POST-CESAREAN SCAR PARIETAL ENDOMETRIOSIS: ABOUT A CASE AND REVIEW OF THE LITERATURE
Jamal EL Azzaoui*, Meryeme Roueijel, Aicha Bennani, Najia Zraidi, Amina Lakhdar, Abdelaziz Baidada and Aicha Kharbach
ABSTRACT
Endometriosis of the wall is a rare clinical entity, the pathophysiology of which remains unclear. It usually occurs on a gynecological or obstetric surgical intervention scar. We report the case of a patient with cyclic pain, at the level of the cesarean scar, With a clinical examination of a mass of 5cm located at the level of the right iliac fossa. Doppler ultrasound objectified a dermo-sub dermal image with an irregular contour of mixed echo-structure; hypoechoic component and microcystic component; 44mm avascular of the long axis, evoke a parietal endometriotic mass.
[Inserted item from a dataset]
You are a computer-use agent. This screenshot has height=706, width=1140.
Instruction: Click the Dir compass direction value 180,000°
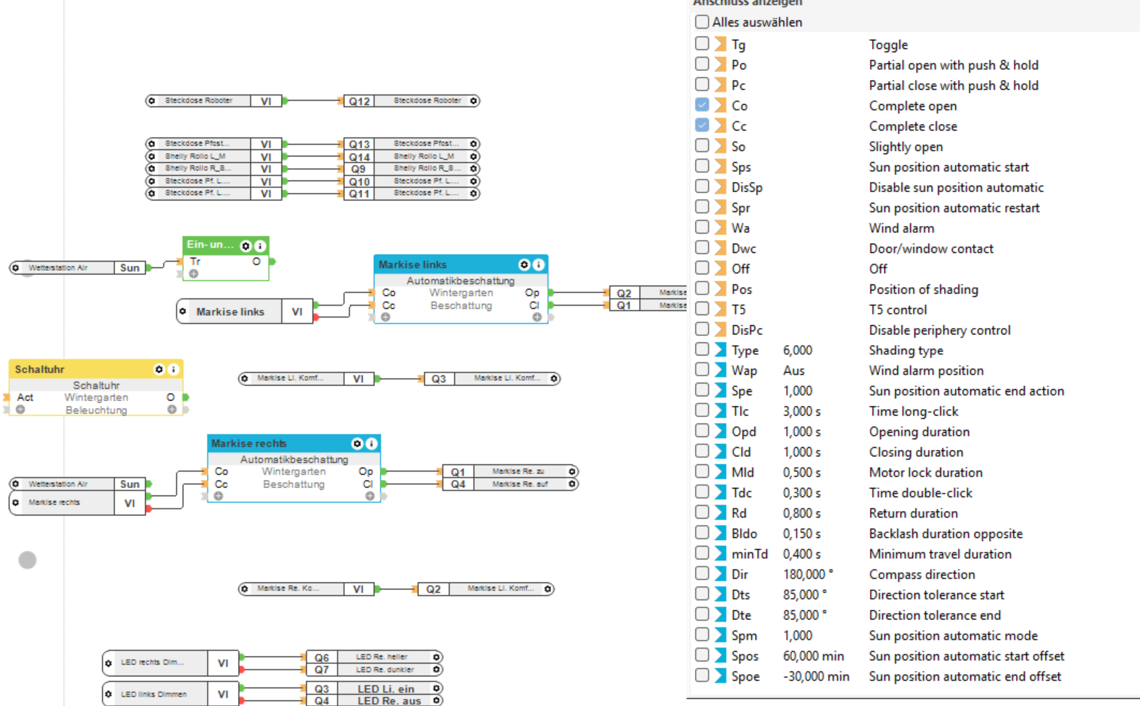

Magnetic resonance imaging shows a lesion of the heterogeneous hyper T1 and hyperT2 anterior abdominal wall that does not fade after fat saturation; measuring 31 / 35mm. Hence the decision to excise the lesion, the anatomopathological study of which confirmed the diagnosis of parietal endometriosis. The
postoperative follow-ups were simple with a follow-up of 2 and a half years without recurrence of the mass or pain. Through our case, we will insist on the characteristics of this pathology in particular prognosis, which will allow the practitioner to understand the interest of the diagnosis and early management of this entity - for which we never think enough before a parietal mass - and prevention during each gynecological or obstetric surgery.